In 2018, Davies began writing the majority of songs you'll hear on Mirrors, each one of them the product of a different approach. For the main riff on the title track, for example, she inputted a random series of numbers into an online generator and made the rest of the band play along with the software's output. In most other cases, Davies' approach has been more intentional. Well versed in rhythm theory, she'll hum whatever melody has been worming around her brain, knowing the shapes it'll take on the screen in front of her while she tabs out the sounds inside her mind. "There have been times when Josh and Luke have said, 'This is nonsense. There's no way we can play this,'" Davies admits. "Everyone ends up getting frustrated and upset, so the band just have to sit with it separately and learn and internalize that in their own way." For Andrews, that usually means spending hours in bed, tapping along to the beat with his fingers, until he's formed a kind of muscle memory of a song.

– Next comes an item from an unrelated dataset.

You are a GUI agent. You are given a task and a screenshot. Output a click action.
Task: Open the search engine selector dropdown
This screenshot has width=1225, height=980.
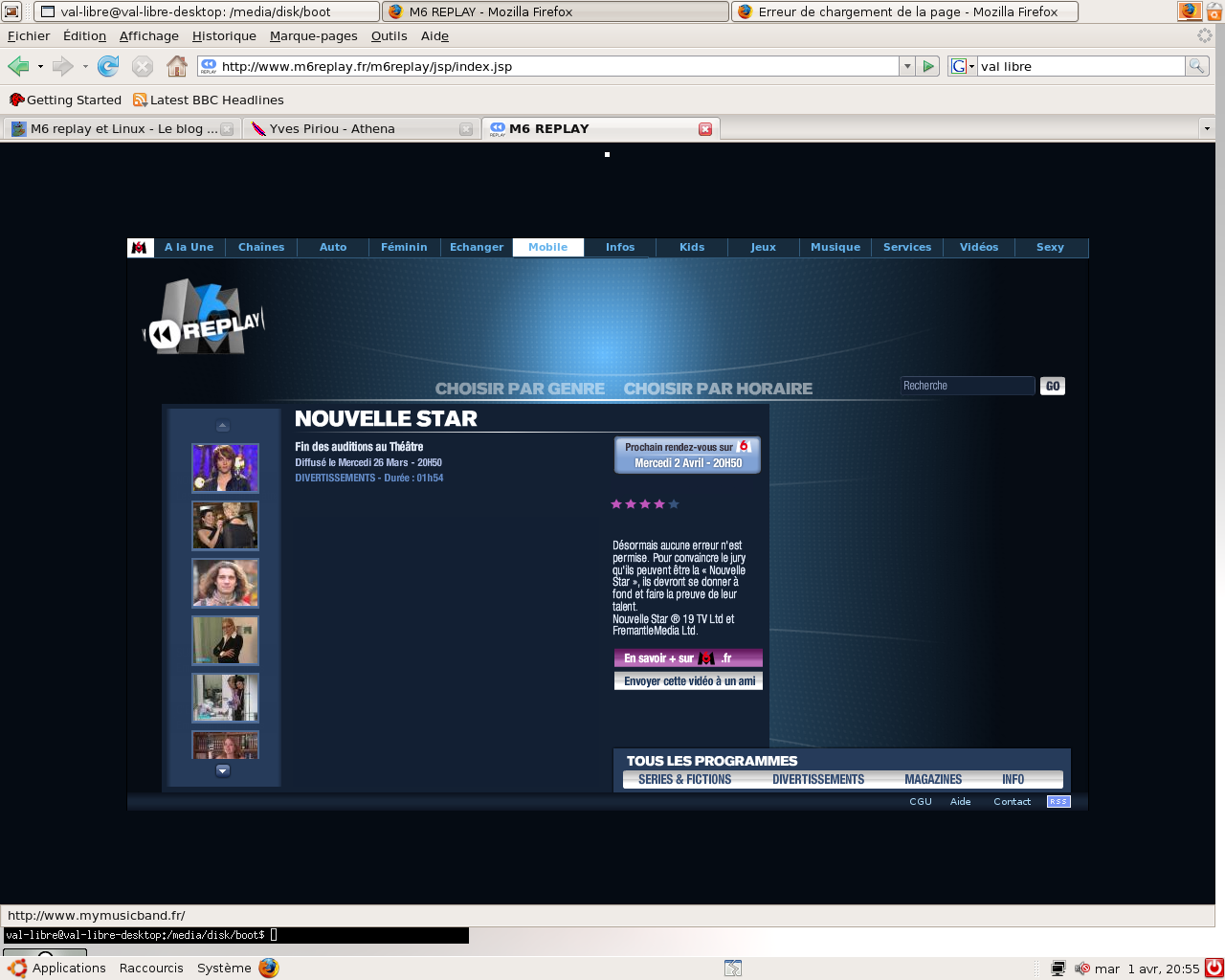(962, 66)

Now that Davies has bewildered her bandmates, and really anyone who stumbles upon her songs, her next goal is to confound herself. "There are definitely things I'm writing now where I'm like, How the fuck am I even going to play that?" she says, laughing.

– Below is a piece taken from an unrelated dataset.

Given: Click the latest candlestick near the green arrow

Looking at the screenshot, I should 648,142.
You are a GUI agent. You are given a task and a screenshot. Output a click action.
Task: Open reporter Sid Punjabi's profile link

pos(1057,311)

For Davies, the writing is the most fun part — then comes the daunting realization that people are actually going to hear what she's written. "When writing this album, I thought, Oh no, people might even read the lyrics, too. For a while I was considering not even releasing them," she says. "In the end, I did sort of take that into account. I spent a lot of time on the lyrics. There are a lot of layers in them, and I put everything out there, just not in a way that was overtly personal." While there are more direct songs on Mirrors, like "Panic Defence," which acts as a diatribe against the U.S. legal system's treatment of gay and trans people, the cuts that center on Davies' internal suffering come protected by a metaphorical gauze. "Like, the song 'Stabbing Spiders' isn't about spiders," she says. Is it about self-inflicted pain? "Yeah, and that's enough to go off on that one."
Pupil Slicer's debut album doesn't function merely as a mirror to Davies' pain, but a purging of it — a possibility to transcend it. "I suppose this album is about finding something good past pain and the world as it is today, because it's not all hopeless," she says. "I've been told a lot that I'm not worth anyone's time, that I'm nothing but a burden, that I'd never achieved any-thing, but with this band, with Mirrors, I've finally got some proof otherwise."